Alright, here we go. I want you to meet someone new, and when you do, act as honestly as possible. Act yourself; no being extra special polite, or changing your opinion to go with theirs, or any of that. Tell this person what you honestly think or feel, and act normal. It's really satisfying. It doesn't even have to be in person; you can do it through chatrooms, internet gaming even! And the brilliance of it all is that because it's a new person, you won't feel too horribly pent up about it. If you were to reveal all these sorts of things to someone who thinks they've known exactly who you are for a few years, it might come as quite a shock to them. With this, its a win win! Well, my suggestion is a little silly, but it'll do. Good luck!
 
Reading this forum made me feel better already lol. nice forum

Poll aka Yuri aka okc
 
Howdy Ma'am. Welcome to the Forums! I know how you feel. For most of my early life, no one actually knew who I was. I was always so polite and witty most of the time, people would be shocked when I would do something serious or get angry, and it bothered me quite a bit. It's frustrating to think that nobody understands you for who you really are. I don't actually have a solution for ya on this one (My "hobbies" thing doesn't really apply!), but just lettin' you know you aren't the only one who experiences this! The pillow thing is a good idea; I bottled mine up for quite a while, and by no means is that fun. But because I always try to throw in a suggestion, I'll try to think of one.

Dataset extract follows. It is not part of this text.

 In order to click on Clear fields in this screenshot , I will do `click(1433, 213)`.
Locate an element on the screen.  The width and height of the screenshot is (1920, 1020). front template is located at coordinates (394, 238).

Alright, here we go. I want you to meet someone new, and when you do, act as honestly as possible. Act yourself; no being extra special polite, or changing your opinion to go with theirs, or any of that. Tell this person what you honestly think or feel, and act normal. It's really satisfying. It doesn't even have to be in person; you can do it through chatrooms, internet gaming even! And the brilliance of it all is that because it's a new person, you won't feel too horribly pent up about it. If you were to reveal all these sorts of things to someone who thinks they've known exactly who you are for a few years, it might come as quite a shock to them. With this, its a win win! Well, my suggestion is a little silly, but it'll do. Good luck!

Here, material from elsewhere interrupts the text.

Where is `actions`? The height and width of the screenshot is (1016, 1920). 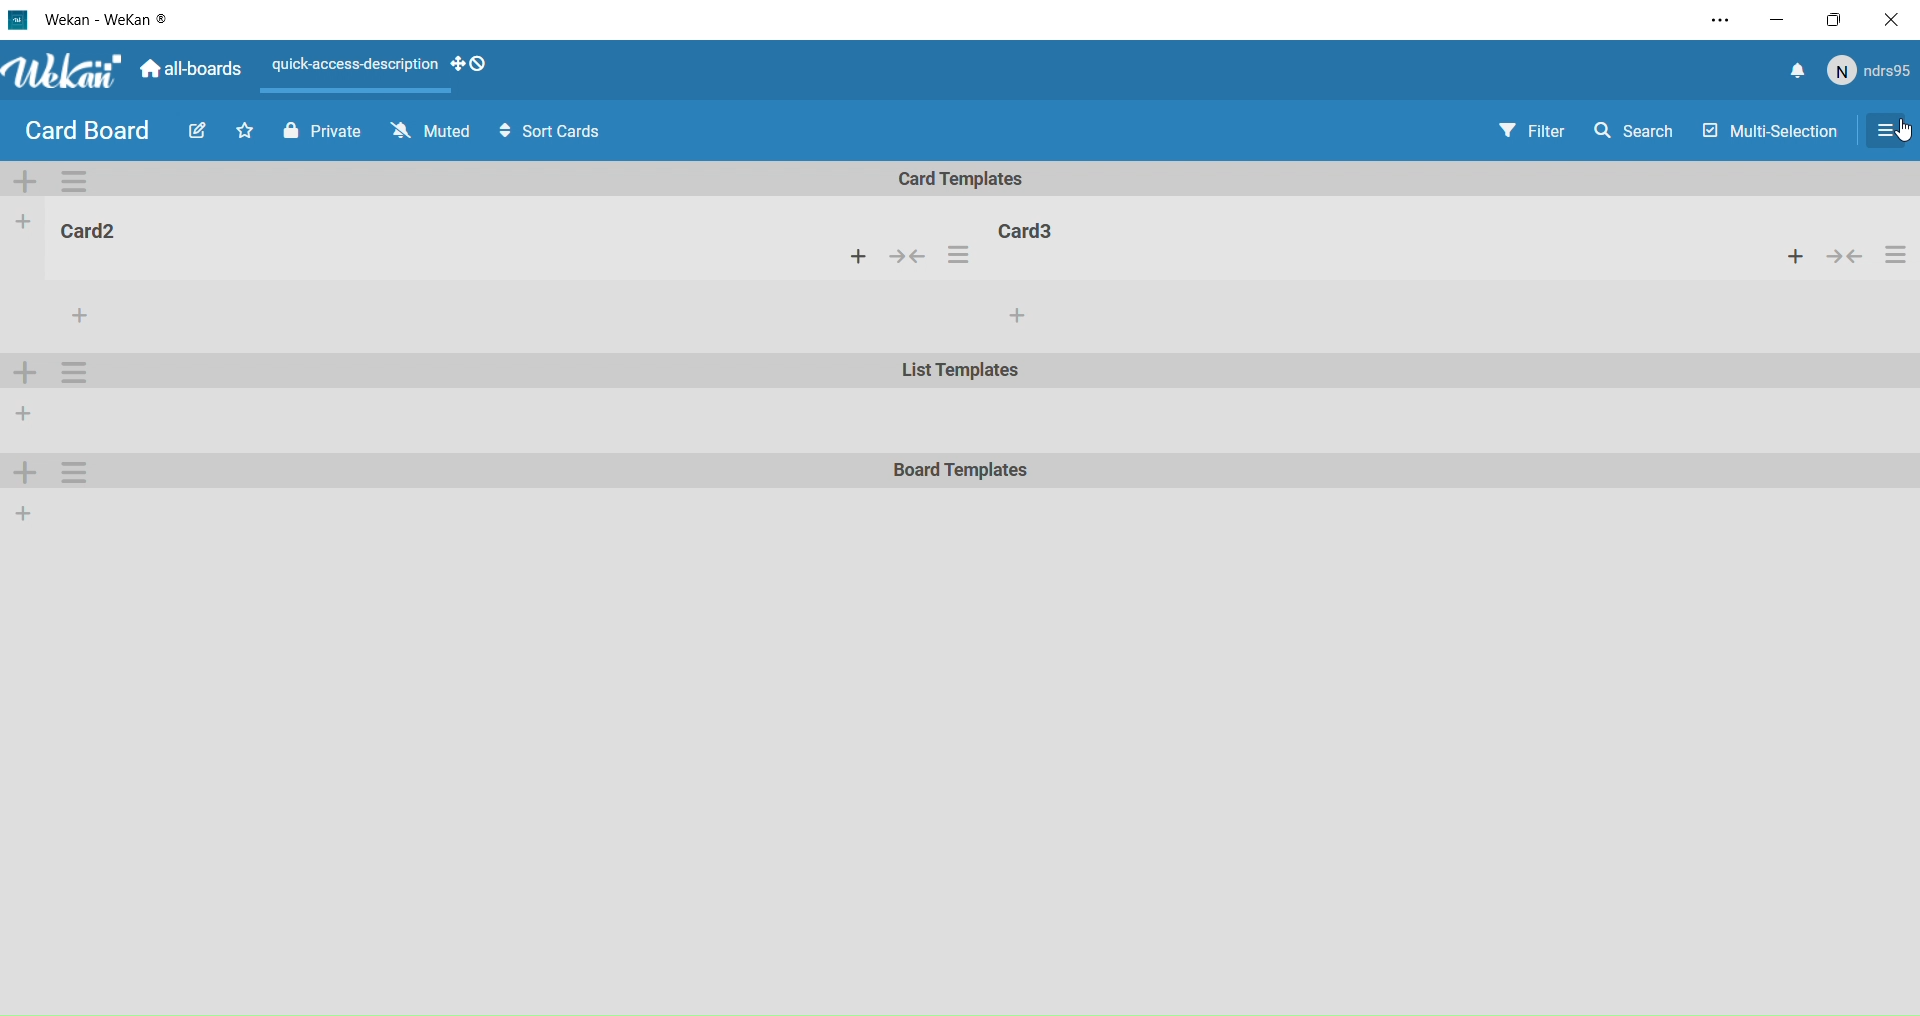 actions is located at coordinates (958, 258).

That was some great advice. :)
 
thank you for your replies,I'm very touched having support from strangers.recently I got my violin fixed again,my sister says music is much better than my medication.I guess it does,I actually am finding humor in annoying our neighbor's dog.It's very therapeutic.thank you once again,and i'll be trying hard to beat this.
 
i feel so lonely. like many people i feel like no one truly knows me. to escape i drink, bad idea i know, im having trouble today (not to drink), so i thought id try and get some answers from the net. it has helped reading other peoples thoughts.

sometimes i can feel a physical feeling in my heart, like its gonna burst out my chest.

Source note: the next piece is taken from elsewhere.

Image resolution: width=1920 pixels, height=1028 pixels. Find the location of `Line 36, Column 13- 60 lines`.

im in a relationship, 10 years now. just kids when we got together. its not been good at times. i feel wrong with this person but life takes over and time goes by so fast. im in love with someone else have been for years but i aint got the guts to leave and today he told me his circumstances have changed. i wish him happiness, he cant wait forever but i feel ive now lost the one person that does truly know me.

so as usual ill put on a brave face while inside im hurting. thats what people do, right?

 
i would just like to add that my relationship with the other guy is not physical and im sure you'll be shocked to know that my patner knows my feelings though it hasnt been mentioned for some time.